Top of Document extract

It sounds like the "here" in your invariant "A child cannot arrive if they are already here" might be an idea for an aggregate. Maybe Location or DayCareCenter. From there, it seems trivial to ensure that the Child cannot arrive twice, unless they have previously left.

Of course, then this aggregate would be pretty long-lived. You may then consider an aggregate for a BusinessDay or something similar to limit the raw count of child arrivals and departures.

Just an idea. Not necessarily the way to solve this.

Trivalent answered 13/6, 2015 at 15:42 Comment(1)
I hadn't thought of having a business day as an aggregate, but it seems kinda dodgy, and the case where kids stay the night wouldn't be accounted for.Dore
P
0

I would try to base the design on reality and study how they solve the problem without software.

My guess is they use a notebook or printed list and start every day with a new sheet, writing today's date and then taking notes for each child regarding arrival, lunch etc. The case with kids staying the night shouldn't be a problem - checking in day 1 and checking out day 2.

The aggregate root should focus on the process (in your case daily/nightly per-child caring) and not the participating data objects (visit, child, parent, etc.).

Pimental answered 2/7, 2015 at 12:58 Comment(0)
P
0

I'm missing something obvious

This one; though I would quibble with whether or not it is obvious.

"Child" probably should not be thought of as an aggregate in your domain model. It's an entity that exists outside your model. Put another way, your model is not the "book of record" for this entity.

The invariant I'm struggling with is:

A child cannot arrive if they are already here

Right. That's a struggle, because your model doesn't control when children arrive and leave. It's tracking when those things happen in some other domain (the real world). So your model shouldn't be rejecting those events.

Greg Young:
    The big mental leap in this kind of system is to realize that 
    you are not the book of record. In the warehouse example the 
    *warehouse* is the book of record. The job of the computer 
    system is to produce exception reports and estimates of what 
    is in the warehouse

Think about it: the bus arrives. You unload the children, scan their bar codes, and stick them in the play room. At the end of the day, you reverse the process -- scanning their codes as you load them onto the bus. When the scanner tries to check out a child who never checked in, the child doesn't disappear.

Bottom of Document extract

* Tasks and exercises:
- a) Please write out the stretch of the discussion of tracking child arrivals from "Of course, then" through "problem without software.", word for word.
- b) Extend the discussion of tracking child arrivals, picking up right after its final sentence.

Top of Data section

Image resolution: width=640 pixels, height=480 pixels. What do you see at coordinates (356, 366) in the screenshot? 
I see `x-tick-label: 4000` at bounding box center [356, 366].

Bottom of Data section

* List of answers:
- a)
Of course, then this aggregate would be pretty long-lived. You may then consider an aggregate for a BusinessDay or something similar to limit the raw count of child arrivals and departures.

Just an idea. Not necessarily the way to solve this.

Trivalent answered 13/6, 2015 at 15:42 Comment(1)
I hadn't thought of having a business day as an aggregate, but it seems kinda dodgy, and the case where kids stay the night wouldn't be accounted for.Dore
P
0

I would try to base the design on reality and study how they solve the problem without software.

- b)
Your best fit, since you cannot prevent this "invariant violation", is to detect it.

One way to track this would be an event driven state machine. The key search term to use is "process manager", but in older discussions you will see the term "saga" (mis)used.

Rough sketch: your event handler is listening to these child events. It uses the id of the child (which is still an entity, just not an aggregate), to look up the correct process instance, and notifies it of the event. The process instance compares the event to its own state, generates new events to describe the changes to its own state, and emits them (the process manager instance can be re-hydrated from its own history).

So when the process manager knows that the child is checked in at location X, and receives an event claiming the child is checked in at location Y, it records a QuantumChildDetected event to track the contingency.

A more sophisticated process manager would also be acting on ChildEnrolled events, so that your staff knows to put those children into quarantine instead of into the playroom.

Working back to your original problem: you need to think about whether Visits are aggregates that exist within your domain model, or logs of things that happen in the real world.